Re: Hardware-accelerated scaling on iOS without OpenGL
Re: Hardware-accelerated scaling on iOS without OpenGL
- Subject: Re: Hardware-accelerated scaling on iOS without OpenGL
- From: David Duncan <email@hidden>
- Date: Fri, 25 Nov 2016 10:29:16 -0500
The fastest method without OpenGL is to work with CGImage directly and assign the image as the contents of a CALayer.
This will engage CoreAnimation to use the hardware to scale the image, but is still not quite as fast as OpenGL for the same task.

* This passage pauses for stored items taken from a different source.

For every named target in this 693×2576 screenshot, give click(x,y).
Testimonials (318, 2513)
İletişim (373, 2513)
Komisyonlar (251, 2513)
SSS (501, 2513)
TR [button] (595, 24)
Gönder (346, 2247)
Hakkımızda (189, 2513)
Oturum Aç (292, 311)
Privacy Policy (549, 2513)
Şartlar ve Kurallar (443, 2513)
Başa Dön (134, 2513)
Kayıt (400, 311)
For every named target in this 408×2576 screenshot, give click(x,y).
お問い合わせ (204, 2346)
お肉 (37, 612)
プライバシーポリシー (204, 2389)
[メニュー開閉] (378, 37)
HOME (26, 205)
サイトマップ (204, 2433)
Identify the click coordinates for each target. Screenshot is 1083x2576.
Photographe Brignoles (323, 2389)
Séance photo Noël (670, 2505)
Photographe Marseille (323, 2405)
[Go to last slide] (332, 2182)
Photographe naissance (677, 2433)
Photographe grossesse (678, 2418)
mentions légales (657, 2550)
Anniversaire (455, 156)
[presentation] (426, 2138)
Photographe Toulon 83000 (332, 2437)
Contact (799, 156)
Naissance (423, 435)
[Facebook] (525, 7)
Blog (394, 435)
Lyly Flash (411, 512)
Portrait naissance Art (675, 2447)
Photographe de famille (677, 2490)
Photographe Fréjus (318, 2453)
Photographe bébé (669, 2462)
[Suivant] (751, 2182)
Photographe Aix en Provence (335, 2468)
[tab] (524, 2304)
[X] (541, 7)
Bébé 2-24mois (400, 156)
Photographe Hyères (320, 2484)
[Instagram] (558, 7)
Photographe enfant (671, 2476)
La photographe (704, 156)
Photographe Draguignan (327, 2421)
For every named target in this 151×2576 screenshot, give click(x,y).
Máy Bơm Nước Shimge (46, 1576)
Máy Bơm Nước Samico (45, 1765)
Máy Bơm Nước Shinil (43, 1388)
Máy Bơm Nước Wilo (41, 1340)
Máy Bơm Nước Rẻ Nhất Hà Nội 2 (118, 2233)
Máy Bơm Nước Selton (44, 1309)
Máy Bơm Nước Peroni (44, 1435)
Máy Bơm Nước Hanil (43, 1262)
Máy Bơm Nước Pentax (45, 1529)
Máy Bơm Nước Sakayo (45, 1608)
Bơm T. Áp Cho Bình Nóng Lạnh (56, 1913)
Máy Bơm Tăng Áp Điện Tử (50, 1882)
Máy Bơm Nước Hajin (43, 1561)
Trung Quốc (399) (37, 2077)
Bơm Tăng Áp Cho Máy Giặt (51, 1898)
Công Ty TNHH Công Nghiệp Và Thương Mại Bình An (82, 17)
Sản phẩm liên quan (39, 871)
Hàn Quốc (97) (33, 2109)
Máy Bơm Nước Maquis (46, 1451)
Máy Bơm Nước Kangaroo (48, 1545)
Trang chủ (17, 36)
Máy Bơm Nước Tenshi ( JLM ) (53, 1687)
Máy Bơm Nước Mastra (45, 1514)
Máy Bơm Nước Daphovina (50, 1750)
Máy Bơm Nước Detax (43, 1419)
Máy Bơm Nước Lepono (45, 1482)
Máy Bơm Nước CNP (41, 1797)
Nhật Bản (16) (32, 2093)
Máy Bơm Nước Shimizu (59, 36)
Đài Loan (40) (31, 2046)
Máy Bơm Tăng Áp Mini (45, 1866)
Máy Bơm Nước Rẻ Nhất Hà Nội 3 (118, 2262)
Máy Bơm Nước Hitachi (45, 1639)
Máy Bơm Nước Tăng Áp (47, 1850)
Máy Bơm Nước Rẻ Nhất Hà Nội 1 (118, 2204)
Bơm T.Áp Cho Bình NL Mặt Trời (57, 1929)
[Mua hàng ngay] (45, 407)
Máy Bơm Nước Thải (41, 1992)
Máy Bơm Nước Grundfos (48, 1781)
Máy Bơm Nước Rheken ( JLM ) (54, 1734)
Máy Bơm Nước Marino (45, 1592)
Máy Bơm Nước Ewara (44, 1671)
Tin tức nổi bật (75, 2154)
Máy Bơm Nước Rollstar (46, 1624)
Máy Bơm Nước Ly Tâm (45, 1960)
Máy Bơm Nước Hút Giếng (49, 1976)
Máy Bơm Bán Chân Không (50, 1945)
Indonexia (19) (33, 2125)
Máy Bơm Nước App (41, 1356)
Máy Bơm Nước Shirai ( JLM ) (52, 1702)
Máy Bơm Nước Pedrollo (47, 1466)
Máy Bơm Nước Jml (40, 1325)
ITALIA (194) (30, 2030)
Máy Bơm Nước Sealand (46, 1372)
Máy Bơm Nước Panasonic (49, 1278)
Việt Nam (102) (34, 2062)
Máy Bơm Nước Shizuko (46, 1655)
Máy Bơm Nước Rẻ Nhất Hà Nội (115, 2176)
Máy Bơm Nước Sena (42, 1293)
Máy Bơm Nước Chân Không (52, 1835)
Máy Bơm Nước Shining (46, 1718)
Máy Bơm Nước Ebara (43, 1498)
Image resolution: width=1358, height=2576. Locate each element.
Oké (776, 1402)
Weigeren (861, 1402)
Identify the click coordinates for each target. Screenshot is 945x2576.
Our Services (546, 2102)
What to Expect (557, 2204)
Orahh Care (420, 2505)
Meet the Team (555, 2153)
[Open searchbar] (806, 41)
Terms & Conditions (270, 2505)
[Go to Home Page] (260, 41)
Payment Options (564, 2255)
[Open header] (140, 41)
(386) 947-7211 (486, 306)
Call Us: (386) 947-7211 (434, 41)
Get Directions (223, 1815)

Roughly you'll want to look at CGImageCreate and CGDataProviderCreate (there are a number of variants of the latter). Much sample code will try using CGBitmapContextCreateImage because it looks easier, but this will take a kernel hit for each frame and mark the memory copy-on-write which will cause you to take another hit when the memory gets written to.
--
David Duncan @ My iPhone
> On Nov 25, 2016, at 10:22 AM, Andreas Falkenhahn <email@hidden> wrote:
>
> I'm currently writing an iOS backend for a cross-platform program whose
> platform-independent engine writes all of its graphics into 32-bit pixel
> buffers, in RGBA order. The alpha byte isn't used. The graphics are always
> opaque so I don't need alpha blending.
>
> What is the most efficient option to draw and scale these pixel buffers to
> my CGContextRef inside my drawRect method? The pixel buffers are usually
> only 320x240 pixels and need to be scaled to completely fill my view's
> dimensions, e.g. 1024x768 on non-Retina iPads and 2048x1536 on Retina iPads.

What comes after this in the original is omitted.